EXERCISE GOAL:
How many lines of these entries hold the string "blue"? Reply with the number alone.

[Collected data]
•••

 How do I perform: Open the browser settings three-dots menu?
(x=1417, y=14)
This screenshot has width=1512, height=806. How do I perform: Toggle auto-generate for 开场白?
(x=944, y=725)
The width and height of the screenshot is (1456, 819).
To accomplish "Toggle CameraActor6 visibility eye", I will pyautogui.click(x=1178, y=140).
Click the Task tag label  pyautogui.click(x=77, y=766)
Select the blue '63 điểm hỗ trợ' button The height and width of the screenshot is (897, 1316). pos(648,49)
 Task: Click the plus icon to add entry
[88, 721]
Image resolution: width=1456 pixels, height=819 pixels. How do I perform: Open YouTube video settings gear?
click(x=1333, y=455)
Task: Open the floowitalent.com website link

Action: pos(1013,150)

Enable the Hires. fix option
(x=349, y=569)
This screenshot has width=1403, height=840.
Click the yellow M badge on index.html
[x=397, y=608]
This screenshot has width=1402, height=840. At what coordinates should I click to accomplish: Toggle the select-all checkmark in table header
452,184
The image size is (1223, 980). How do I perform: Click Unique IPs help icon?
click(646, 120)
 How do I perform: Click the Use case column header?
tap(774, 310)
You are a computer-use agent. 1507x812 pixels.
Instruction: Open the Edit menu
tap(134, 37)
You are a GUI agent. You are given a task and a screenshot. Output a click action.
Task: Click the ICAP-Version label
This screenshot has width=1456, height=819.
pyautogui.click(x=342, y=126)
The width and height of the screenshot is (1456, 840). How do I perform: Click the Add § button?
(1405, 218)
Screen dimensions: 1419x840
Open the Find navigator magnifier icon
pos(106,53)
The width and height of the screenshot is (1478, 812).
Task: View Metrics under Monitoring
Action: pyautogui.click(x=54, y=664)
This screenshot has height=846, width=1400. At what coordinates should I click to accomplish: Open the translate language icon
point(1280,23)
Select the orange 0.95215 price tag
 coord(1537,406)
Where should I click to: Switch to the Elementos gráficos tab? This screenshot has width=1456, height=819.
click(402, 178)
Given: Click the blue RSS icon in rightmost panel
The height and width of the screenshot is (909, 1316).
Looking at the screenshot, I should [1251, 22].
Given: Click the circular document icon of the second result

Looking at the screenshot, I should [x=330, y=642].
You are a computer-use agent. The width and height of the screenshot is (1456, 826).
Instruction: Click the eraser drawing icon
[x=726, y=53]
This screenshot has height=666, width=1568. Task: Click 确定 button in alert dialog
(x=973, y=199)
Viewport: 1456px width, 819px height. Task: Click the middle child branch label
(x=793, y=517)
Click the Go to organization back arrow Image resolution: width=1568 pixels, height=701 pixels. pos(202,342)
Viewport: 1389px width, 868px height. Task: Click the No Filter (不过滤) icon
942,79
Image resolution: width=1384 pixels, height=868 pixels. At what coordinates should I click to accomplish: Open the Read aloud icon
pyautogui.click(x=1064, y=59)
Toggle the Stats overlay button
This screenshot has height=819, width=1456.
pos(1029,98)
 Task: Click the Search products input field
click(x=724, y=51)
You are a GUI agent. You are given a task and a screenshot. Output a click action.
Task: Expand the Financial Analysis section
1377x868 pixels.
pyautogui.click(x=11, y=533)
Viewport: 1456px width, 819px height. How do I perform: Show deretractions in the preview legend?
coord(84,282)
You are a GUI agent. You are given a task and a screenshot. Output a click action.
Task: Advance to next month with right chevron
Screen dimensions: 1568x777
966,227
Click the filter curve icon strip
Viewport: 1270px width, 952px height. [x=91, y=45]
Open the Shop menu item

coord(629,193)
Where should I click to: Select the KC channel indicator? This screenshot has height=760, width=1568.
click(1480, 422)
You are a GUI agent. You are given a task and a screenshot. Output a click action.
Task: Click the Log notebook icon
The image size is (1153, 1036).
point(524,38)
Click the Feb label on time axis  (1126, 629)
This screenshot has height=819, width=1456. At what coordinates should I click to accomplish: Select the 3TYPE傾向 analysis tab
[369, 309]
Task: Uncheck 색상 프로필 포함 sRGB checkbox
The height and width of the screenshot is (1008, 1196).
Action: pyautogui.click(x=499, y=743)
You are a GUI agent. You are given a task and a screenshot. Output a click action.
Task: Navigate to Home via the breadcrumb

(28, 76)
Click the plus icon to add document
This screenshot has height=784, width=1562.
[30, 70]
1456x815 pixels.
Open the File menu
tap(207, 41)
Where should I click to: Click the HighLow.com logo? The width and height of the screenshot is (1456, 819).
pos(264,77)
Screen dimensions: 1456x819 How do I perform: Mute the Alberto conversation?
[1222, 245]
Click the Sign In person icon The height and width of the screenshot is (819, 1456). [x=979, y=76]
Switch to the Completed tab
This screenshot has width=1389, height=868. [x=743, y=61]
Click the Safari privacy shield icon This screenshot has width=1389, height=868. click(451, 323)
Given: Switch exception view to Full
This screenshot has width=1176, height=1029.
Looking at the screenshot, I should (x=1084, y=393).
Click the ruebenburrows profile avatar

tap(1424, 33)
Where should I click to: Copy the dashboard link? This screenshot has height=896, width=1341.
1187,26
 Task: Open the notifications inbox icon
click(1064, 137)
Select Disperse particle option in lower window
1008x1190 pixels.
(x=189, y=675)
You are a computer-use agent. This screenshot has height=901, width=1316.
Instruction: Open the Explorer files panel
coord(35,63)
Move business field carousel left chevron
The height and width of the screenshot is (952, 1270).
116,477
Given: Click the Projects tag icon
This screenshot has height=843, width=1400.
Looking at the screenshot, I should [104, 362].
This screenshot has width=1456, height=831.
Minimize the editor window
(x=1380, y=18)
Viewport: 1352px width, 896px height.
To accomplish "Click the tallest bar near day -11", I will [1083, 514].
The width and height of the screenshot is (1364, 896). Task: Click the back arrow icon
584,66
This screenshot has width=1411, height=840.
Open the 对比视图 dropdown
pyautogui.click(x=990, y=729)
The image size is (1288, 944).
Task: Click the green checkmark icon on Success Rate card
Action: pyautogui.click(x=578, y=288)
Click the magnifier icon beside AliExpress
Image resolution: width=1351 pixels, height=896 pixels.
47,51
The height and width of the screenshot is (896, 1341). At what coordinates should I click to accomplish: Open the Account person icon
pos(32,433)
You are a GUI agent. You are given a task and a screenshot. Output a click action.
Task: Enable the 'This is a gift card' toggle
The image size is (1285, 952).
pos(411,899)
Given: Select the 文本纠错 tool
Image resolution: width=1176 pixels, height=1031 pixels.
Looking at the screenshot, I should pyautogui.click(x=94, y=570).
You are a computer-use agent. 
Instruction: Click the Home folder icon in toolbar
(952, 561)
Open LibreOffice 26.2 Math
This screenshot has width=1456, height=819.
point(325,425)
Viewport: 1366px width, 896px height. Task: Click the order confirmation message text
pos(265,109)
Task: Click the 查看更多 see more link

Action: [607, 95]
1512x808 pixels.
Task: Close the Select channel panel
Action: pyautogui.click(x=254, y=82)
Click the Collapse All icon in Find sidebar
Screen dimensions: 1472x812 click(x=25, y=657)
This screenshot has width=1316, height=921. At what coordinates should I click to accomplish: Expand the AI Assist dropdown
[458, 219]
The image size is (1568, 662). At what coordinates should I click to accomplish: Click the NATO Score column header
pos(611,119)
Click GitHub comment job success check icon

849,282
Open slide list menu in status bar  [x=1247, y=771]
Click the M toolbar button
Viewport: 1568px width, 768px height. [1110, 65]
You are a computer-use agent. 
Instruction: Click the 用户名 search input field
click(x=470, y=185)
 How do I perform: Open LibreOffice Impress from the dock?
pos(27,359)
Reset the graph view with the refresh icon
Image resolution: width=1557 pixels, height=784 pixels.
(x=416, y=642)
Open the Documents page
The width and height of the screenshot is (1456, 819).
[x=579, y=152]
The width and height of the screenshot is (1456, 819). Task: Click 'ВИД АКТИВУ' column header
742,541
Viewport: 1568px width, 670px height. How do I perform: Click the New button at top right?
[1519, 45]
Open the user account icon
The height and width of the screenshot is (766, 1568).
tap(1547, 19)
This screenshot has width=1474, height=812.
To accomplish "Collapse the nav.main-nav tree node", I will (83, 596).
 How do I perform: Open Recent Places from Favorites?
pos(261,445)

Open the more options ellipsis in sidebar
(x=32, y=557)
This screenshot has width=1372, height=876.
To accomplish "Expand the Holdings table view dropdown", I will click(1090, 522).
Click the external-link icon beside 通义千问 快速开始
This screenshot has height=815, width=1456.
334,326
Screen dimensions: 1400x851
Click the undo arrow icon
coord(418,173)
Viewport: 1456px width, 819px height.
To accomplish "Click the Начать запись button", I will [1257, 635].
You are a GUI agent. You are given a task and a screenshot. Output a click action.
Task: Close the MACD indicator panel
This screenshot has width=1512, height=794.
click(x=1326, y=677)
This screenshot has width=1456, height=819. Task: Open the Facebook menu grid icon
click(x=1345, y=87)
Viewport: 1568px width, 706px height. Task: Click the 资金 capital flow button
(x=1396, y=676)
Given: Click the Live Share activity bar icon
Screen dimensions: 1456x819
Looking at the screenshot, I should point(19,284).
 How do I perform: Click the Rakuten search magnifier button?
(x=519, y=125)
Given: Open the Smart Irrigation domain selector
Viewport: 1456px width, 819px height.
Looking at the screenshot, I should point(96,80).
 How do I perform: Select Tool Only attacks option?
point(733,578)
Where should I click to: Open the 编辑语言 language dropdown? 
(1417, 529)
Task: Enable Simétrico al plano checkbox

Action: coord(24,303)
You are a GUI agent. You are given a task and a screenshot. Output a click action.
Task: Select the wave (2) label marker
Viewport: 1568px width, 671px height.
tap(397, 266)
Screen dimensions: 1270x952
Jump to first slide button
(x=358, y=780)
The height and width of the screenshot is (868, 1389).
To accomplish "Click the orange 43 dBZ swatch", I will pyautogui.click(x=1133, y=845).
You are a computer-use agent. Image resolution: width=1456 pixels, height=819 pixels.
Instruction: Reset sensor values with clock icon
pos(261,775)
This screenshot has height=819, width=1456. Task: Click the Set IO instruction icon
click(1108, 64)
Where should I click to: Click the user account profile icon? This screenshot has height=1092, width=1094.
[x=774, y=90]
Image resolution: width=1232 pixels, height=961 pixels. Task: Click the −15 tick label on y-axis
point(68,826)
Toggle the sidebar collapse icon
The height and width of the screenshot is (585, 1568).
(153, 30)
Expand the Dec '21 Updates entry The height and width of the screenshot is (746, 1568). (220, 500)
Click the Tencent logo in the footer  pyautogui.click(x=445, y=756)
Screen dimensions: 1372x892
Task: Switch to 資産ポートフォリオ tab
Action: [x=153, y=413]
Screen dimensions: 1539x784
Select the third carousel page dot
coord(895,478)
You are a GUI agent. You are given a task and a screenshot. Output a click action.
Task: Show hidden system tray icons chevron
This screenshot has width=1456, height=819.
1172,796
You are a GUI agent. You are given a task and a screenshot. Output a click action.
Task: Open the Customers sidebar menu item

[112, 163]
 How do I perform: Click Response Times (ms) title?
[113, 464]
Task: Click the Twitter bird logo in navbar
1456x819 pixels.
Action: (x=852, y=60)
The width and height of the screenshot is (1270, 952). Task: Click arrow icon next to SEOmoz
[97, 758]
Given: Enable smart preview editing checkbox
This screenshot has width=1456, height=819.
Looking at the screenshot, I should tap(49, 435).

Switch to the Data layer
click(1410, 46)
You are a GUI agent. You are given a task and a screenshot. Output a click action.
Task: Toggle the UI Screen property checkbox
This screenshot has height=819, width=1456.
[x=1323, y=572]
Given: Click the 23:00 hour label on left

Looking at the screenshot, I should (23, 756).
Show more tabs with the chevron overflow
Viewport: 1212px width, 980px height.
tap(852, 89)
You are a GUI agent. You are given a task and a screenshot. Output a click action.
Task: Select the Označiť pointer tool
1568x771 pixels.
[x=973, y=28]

•••

EXPECTED ANSWER:
2